-- RECORDS FOR THIS TASK follows --

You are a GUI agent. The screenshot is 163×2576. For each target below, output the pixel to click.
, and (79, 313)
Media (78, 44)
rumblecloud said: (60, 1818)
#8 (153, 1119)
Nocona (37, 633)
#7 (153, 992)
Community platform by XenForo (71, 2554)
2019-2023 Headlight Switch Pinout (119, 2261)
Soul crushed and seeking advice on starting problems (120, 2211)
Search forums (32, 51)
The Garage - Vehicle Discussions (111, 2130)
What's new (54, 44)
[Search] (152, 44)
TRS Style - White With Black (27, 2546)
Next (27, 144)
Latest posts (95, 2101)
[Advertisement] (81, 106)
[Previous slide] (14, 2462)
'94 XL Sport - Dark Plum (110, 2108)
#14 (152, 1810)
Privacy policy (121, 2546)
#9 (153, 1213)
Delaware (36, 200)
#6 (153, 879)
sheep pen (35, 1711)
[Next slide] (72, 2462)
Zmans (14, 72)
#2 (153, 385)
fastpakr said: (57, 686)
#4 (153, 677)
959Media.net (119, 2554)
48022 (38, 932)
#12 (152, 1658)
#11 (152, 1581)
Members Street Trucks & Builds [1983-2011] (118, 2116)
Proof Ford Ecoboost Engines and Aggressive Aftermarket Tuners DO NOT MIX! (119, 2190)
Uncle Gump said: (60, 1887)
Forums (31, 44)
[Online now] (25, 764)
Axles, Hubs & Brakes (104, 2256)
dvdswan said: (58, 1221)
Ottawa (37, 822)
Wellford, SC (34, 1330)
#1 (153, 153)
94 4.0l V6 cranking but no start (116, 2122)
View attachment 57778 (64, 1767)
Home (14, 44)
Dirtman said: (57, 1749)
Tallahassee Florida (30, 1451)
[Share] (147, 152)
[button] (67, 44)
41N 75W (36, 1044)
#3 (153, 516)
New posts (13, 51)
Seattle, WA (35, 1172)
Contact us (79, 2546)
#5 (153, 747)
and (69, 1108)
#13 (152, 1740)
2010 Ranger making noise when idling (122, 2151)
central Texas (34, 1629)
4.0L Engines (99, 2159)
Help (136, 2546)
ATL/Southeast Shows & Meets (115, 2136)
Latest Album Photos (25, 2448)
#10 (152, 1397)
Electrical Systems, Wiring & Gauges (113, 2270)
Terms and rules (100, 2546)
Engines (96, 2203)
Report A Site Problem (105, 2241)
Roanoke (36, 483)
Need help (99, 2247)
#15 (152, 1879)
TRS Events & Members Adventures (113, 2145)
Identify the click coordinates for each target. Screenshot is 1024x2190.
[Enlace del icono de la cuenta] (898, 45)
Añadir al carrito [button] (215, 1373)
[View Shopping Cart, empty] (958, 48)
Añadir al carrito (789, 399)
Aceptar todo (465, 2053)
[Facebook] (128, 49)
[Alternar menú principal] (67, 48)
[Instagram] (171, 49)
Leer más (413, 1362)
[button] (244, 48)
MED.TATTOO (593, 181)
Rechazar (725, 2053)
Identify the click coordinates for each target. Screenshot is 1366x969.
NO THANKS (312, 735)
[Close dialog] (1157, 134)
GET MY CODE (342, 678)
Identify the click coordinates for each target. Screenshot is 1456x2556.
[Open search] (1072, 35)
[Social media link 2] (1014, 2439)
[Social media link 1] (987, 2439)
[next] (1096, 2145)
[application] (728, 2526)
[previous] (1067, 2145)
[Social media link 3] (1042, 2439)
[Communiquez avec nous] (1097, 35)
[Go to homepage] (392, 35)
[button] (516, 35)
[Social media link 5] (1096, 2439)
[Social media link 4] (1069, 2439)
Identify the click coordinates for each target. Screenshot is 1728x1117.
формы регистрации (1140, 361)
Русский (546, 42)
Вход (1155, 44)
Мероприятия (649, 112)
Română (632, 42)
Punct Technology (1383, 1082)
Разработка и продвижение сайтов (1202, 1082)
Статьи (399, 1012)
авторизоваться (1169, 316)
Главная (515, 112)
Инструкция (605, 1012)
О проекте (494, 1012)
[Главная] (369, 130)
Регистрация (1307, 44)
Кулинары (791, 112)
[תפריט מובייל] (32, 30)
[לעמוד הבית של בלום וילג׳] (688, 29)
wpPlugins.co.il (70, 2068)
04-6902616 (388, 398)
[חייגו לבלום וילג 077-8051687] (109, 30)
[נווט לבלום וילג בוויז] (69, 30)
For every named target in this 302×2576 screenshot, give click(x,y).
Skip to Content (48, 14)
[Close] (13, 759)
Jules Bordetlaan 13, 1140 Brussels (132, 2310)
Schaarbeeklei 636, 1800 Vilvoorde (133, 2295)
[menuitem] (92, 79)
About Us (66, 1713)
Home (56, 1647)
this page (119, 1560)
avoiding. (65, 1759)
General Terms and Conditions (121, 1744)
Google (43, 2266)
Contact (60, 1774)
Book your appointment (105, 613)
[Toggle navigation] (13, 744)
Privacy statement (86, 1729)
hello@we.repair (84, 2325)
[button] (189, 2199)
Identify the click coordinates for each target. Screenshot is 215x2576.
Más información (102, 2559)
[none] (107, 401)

-- RECORDS FOR THIS TASK concluded --

PROBLEM STATEMENT - Search the entries for the word "View" and pick out every line that holds it.

ANSWER TO THE EXERCISE -
View attachment 57778 (64, 1767)
[View Shopping Cart, empty] (958, 48)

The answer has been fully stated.